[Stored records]
┌──

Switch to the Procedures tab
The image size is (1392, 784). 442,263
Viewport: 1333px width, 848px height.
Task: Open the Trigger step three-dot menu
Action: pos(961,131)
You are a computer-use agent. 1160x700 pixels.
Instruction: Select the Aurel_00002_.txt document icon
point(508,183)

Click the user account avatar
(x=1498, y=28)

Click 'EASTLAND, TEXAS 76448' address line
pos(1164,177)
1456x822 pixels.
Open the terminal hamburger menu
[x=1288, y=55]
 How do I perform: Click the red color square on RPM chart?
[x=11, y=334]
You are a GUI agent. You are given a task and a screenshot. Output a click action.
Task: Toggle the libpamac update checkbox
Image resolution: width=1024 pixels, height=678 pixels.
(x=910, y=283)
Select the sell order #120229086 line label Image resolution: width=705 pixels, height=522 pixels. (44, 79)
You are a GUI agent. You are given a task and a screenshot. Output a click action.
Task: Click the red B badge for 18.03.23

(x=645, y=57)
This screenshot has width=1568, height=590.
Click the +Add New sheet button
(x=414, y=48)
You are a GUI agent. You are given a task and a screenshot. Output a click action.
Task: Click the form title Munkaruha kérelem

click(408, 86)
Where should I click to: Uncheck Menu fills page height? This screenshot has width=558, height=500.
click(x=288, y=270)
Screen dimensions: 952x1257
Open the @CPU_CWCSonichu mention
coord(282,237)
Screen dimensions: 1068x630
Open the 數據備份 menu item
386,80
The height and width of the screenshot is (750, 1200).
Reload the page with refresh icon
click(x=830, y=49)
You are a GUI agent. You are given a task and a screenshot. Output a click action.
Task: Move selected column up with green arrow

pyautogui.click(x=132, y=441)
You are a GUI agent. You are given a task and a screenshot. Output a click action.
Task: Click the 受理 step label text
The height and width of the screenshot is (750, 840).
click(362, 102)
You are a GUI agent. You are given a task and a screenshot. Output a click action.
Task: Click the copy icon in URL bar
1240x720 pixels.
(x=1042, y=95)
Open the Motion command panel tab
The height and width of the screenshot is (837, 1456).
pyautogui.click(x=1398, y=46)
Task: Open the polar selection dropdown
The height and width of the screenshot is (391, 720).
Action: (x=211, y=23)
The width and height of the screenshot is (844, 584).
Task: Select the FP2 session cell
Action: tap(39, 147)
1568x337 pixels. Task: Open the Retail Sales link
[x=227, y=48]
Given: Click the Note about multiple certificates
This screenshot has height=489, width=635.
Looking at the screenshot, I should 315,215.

└──

ACTION ITEM:
Each entry above is to be duplicated exactly, with nothing left out.

SOLVED EXERCISE:
Switch to the Procedures tab
The image size is (1392, 784). 442,263
Viewport: 1333px width, 848px height.
Task: Open the Trigger step three-dot menu
Action: pos(961,131)
You are a computer-use agent. 1160x700 pixels.
Instruction: Select the Aurel_00002_.txt document icon
point(508,183)

Click the user account avatar
(x=1498, y=28)

Click 'EASTLAND, TEXAS 76448' address line
pos(1164,177)
1456x822 pixels.
Open the terminal hamburger menu
[x=1288, y=55]
 How do I perform: Click the red color square on RPM chart?
[x=11, y=334]
You are a GUI agent. You are given a task and a screenshot. Output a click action.
Task: Toggle the libpamac update checkbox
Image resolution: width=1024 pixels, height=678 pixels.
(x=910, y=283)
Select the sell order #120229086 line label Image resolution: width=705 pixels, height=522 pixels. (44, 79)
You are a GUI agent. You are given a task and a screenshot. Output a click action.
Task: Click the red B badge for 18.03.23

(x=645, y=57)
This screenshot has width=1568, height=590.
Click the +Add New sheet button
(x=414, y=48)
You are a GUI agent. You are given a task and a screenshot. Output a click action.
Task: Click the form title Munkaruha kérelem

click(408, 86)
Where should I click to: Uncheck Menu fills page height? This screenshot has width=558, height=500.
click(x=288, y=270)
Screen dimensions: 952x1257
Open the @CPU_CWCSonichu mention
coord(282,237)
Screen dimensions: 1068x630
Open the 數據備份 menu item
386,80
The height and width of the screenshot is (750, 1200).
Reload the page with refresh icon
click(x=830, y=49)
You are a GUI agent. You are given a task and a screenshot. Output a click action.
Task: Move selected column up with green arrow

pyautogui.click(x=132, y=441)
You are a GUI agent. You are given a task and a screenshot. Output a click action.
Task: Click the 受理 step label text
The height and width of the screenshot is (750, 840).
click(362, 102)
You are a GUI agent. You are given a task and a screenshot. Output a click action.
Task: Click the copy icon in URL bar
1240x720 pixels.
(x=1042, y=95)
Open the Motion command panel tab
The height and width of the screenshot is (837, 1456).
pyautogui.click(x=1398, y=46)
Task: Open the polar selection dropdown
The height and width of the screenshot is (391, 720).
Action: (x=211, y=23)
The width and height of the screenshot is (844, 584).
Task: Select the FP2 session cell
Action: tap(39, 147)
1568x337 pixels. Task: Open the Retail Sales link
[x=227, y=48]
Given: Click the Note about multiple certificates
This screenshot has height=489, width=635.
Looking at the screenshot, I should 315,215.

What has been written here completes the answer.